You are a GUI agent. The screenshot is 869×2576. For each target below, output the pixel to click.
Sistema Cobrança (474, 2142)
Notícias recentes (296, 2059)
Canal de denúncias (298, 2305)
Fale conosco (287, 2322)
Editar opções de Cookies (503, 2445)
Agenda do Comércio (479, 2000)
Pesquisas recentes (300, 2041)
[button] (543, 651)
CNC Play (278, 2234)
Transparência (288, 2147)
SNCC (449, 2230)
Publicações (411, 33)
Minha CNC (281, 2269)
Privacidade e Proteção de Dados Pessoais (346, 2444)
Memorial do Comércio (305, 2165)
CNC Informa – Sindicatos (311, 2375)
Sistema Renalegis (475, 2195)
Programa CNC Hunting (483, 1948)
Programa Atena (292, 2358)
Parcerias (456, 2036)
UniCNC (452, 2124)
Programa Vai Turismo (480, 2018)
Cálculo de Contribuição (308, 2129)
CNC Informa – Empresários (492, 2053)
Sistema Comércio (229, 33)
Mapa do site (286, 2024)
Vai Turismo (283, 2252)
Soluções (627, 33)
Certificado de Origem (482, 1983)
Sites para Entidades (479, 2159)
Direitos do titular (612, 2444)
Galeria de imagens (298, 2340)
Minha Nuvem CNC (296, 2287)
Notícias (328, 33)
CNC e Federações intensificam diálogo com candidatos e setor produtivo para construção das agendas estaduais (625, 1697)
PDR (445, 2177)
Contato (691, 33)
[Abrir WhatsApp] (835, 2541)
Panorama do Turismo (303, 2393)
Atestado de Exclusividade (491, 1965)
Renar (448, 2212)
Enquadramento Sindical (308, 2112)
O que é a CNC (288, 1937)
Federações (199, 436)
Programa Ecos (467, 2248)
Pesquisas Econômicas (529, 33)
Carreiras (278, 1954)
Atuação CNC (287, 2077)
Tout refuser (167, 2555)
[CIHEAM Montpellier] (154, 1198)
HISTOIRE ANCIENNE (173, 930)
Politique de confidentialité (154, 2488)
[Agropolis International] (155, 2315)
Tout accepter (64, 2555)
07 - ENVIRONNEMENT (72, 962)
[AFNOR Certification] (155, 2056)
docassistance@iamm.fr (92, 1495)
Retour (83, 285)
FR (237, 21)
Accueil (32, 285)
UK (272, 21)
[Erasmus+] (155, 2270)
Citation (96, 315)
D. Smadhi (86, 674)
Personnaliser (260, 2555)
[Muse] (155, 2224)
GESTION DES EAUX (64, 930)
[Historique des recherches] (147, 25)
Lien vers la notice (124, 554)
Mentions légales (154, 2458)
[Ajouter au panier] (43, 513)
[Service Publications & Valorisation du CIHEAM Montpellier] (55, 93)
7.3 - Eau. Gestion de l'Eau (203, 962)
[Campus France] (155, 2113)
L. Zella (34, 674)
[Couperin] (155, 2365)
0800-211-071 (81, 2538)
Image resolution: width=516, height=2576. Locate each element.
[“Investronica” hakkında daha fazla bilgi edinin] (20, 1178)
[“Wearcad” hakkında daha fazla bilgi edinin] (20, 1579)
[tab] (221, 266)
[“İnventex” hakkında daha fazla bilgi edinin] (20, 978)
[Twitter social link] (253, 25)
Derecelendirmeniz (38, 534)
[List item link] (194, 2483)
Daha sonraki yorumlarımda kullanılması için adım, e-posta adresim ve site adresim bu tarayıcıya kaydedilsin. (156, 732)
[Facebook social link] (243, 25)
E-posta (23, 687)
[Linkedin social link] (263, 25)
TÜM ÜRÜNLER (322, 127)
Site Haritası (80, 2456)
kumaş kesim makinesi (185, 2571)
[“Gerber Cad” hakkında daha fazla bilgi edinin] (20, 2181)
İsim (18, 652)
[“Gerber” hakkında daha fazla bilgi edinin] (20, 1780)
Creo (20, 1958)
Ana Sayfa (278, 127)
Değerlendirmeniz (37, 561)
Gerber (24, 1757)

□ □ □ □

### Requirement
Please show every line above that includes the word "recentes".

### Expected output
Notícias recentes (296, 2059)
Pesquisas recentes (300, 2041)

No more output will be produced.